THE EXERCISE: Copy the records from the line containing "Footwear (1104, 210)" through the line containing "More choices available (501, 785)", substituting "Camping" for "Hunting" and leaving everything else unchanged.

EXCERPTED RECORDS:
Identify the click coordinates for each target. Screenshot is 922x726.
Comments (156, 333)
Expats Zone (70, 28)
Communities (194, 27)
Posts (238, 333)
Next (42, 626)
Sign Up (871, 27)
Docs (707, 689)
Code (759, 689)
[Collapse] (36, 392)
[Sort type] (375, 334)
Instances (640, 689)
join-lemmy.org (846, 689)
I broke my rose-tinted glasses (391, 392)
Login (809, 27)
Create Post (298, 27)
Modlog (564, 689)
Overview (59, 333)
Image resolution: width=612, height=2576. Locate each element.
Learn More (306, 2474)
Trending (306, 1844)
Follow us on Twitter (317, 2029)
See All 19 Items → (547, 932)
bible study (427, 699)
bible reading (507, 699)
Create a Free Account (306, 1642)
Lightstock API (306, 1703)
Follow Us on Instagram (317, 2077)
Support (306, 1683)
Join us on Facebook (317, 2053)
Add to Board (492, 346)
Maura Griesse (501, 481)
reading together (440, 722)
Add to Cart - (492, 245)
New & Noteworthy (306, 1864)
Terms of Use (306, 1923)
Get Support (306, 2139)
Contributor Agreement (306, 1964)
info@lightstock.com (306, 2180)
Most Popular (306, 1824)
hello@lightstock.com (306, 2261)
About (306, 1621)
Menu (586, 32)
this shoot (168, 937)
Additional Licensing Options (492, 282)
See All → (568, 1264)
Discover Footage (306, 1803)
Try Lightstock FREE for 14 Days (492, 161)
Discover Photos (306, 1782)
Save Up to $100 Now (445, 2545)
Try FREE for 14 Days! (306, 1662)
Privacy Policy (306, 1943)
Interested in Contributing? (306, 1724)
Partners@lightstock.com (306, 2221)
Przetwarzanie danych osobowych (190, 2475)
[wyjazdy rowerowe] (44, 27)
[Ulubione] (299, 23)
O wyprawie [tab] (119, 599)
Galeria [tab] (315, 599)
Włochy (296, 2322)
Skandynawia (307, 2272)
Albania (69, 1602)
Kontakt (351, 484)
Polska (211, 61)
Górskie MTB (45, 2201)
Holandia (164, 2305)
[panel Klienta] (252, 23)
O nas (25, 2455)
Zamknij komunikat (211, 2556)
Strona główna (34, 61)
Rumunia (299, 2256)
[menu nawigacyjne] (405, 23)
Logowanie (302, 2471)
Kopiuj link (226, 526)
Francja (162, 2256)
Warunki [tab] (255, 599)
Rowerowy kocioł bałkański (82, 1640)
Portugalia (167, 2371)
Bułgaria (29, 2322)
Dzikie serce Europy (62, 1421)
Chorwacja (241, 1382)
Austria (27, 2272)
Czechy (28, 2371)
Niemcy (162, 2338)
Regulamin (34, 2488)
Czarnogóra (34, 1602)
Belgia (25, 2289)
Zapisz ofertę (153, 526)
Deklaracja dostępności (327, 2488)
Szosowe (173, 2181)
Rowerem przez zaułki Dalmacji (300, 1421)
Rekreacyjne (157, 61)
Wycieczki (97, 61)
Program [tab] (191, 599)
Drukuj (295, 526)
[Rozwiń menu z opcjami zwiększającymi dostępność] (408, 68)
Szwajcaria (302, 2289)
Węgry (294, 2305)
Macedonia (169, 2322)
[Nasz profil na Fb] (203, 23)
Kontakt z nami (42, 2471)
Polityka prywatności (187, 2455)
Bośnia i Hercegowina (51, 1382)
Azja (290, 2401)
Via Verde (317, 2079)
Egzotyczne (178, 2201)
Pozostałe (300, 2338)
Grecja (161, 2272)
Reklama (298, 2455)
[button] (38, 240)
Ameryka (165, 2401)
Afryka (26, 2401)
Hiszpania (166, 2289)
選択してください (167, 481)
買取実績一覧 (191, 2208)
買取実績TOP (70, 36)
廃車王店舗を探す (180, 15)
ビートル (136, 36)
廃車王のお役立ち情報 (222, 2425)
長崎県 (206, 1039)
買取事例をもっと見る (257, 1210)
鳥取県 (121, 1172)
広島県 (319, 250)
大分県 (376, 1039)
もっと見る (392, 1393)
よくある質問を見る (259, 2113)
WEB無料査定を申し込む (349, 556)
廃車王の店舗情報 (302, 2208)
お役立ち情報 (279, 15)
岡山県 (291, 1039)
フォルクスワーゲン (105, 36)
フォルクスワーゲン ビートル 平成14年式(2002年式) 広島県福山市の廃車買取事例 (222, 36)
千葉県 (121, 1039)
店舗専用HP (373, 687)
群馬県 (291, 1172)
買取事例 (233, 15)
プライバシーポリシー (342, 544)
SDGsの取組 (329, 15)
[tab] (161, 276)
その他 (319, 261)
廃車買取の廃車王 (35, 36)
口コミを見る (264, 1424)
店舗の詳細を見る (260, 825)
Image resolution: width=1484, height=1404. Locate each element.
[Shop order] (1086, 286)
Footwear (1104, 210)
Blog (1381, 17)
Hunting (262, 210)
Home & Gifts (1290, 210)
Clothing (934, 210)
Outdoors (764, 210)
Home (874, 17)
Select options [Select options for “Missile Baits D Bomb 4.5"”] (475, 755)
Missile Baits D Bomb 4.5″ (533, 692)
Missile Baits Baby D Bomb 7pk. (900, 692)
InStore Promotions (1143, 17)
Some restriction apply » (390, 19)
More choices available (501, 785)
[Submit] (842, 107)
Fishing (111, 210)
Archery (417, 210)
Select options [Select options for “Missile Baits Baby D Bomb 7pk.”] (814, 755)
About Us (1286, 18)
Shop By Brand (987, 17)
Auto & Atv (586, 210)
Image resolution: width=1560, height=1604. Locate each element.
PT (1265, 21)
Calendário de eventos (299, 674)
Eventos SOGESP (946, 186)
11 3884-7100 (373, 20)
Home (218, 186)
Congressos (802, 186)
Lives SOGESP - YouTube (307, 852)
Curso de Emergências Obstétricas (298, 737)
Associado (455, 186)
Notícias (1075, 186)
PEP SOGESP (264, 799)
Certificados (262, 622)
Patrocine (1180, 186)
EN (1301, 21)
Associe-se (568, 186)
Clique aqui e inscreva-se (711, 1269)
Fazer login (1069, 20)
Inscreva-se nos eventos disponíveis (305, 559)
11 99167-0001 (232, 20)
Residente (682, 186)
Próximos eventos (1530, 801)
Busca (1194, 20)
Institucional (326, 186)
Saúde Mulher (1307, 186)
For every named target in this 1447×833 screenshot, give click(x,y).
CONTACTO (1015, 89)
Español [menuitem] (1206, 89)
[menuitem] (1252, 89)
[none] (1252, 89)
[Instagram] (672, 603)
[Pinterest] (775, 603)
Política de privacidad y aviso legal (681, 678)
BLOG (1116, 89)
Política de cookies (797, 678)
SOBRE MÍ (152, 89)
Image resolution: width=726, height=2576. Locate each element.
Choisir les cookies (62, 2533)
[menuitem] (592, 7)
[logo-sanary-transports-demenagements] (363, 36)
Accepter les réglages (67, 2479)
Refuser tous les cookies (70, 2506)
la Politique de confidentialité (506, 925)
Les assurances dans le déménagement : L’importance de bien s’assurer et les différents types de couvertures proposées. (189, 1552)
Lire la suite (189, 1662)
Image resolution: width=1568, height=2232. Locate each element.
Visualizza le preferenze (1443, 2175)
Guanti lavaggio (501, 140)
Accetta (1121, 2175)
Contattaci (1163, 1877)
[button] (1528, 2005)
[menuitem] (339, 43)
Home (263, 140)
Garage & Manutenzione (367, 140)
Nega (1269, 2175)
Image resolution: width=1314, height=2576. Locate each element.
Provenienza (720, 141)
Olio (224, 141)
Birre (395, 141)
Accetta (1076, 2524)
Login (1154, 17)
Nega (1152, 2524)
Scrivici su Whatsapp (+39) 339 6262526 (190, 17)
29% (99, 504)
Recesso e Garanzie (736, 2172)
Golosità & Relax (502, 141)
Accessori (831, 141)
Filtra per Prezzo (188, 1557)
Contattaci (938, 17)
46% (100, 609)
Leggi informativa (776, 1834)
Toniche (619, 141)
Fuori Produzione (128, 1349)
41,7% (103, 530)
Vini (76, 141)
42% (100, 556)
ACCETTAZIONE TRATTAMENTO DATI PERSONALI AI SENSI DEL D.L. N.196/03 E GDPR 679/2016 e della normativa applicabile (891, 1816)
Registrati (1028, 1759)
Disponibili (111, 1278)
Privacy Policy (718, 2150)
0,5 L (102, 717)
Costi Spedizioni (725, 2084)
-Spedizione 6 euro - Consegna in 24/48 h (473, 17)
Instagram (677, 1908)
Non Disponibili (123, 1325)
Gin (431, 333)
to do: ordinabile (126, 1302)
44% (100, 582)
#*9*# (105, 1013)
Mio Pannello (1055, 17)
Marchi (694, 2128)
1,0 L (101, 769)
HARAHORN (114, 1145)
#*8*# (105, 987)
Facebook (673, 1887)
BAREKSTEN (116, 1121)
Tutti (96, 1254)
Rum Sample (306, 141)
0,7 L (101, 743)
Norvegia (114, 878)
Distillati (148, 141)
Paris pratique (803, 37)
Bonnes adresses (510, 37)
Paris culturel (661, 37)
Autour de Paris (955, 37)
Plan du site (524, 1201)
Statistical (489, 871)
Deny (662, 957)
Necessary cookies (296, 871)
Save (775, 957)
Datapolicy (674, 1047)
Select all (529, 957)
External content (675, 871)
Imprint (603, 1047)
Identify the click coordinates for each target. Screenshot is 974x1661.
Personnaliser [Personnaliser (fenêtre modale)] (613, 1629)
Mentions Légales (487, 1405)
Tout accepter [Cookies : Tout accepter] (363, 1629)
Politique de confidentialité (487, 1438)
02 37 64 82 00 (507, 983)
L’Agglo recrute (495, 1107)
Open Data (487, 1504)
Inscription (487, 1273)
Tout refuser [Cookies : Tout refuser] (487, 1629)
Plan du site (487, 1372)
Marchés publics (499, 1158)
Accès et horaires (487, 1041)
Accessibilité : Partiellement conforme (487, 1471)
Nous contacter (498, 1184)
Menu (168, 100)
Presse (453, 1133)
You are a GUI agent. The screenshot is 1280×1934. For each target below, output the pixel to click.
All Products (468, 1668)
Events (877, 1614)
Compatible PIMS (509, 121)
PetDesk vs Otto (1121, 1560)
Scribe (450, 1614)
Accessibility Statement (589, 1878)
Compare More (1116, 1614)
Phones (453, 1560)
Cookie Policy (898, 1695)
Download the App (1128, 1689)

PROBLEM SOLUTION:
Footwear (1104, 210)
Blog (1381, 17)
Camping (262, 210)
Home & Gifts (1290, 210)
Clothing (934, 210)
Outdoors (764, 210)
Home (874, 17)
Select options [Select options for “Missile Baits D Bomb 4.5"”] (475, 755)
Missile Baits D Bomb 4.5″ (533, 692)
Missile Baits Baby D Bomb 7pk. (900, 692)
InStore Promotions (1143, 17)
Some restriction apply » (390, 19)
More choices available (501, 785)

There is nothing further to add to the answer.